Юббе склонил голову, ласково улыбнулся Рюрику, как улыбаются младшему и любимому родственнику, и тихо спросил:
— Уж не Сигура ли с Триаром ждешь ты, князь?
— Да… Вместе поедем на охоту в глубь моей полосы… Ты хорошо помнишь их? — Рюрик, казалось, говорил бодро и уверенно, но руки выдавали его неуспокоенность: скользили по поверхности стола, задевая то один кубок, то другой, грозя отодвинуть их на край стола и опрокинуть.
— Помню, — ответил князь фризов, отодвигая кубки от Рюрика на безопасное расстояние. — Что тебя тревожит, отважный князь рарогов? спросил он. — Неужели бред старика так глубоко ранил твою душу? — медленно подбирая нужные рарожские слова, проникновенно спросил знаменитый фриз.

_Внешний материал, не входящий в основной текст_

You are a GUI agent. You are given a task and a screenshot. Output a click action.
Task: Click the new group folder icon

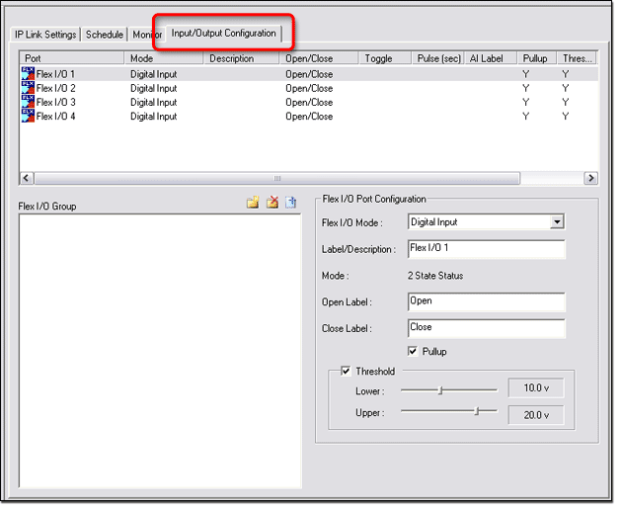(253, 203)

Юббе, этому потомку легендарного бойца датского короля Харольда Хильдетанда в пятом колене, было далеко за тридцать. Он уже второй десяток лет княжил на крайнем восточном побережье Северного моря и давно отведал как сласть, так и горечь княжеской власти. Ныне Юббе мог твердо сказать, что горечи в этой власта было куда больше, чем хотелось бы. Но символическое изображение горы на кожаной сустуге — символ обладания возвышенными землями — носил все с той же любовью и гордостью, что и в юности. Был он высок, строен и быстр. Не любил пустые беседы и разговоры о прошлом и настоящем. Исключением из этого правила были легенды о знаменитом предке, которые ласкали его слух. Но сейчас он, чувствуя, что Рюрик нуждается в его поддержке, говорил себе: «Твоему другу плохо. Протяни ему руку, выслушай его». И Юббе, повинуясь неведомому голосу, тихо, но настойчиво спросил, когда остальные гости, насытившись, оставили их вдвоем:
— Что тебя так тревожит, Рюрик?
— Худой сон из головы нейдет, — вдруг откровенно признался князь рарогов. Он хотел было отвести глаза в сторону, но спохватился: «Не трус же я, а Юббе, возможно, и сумеет растолковать сон». Рюрик придвинул кубок к себе и, обхватив его крепкими смуглыми пальцами, пытливо посмотрел в глаза фриза.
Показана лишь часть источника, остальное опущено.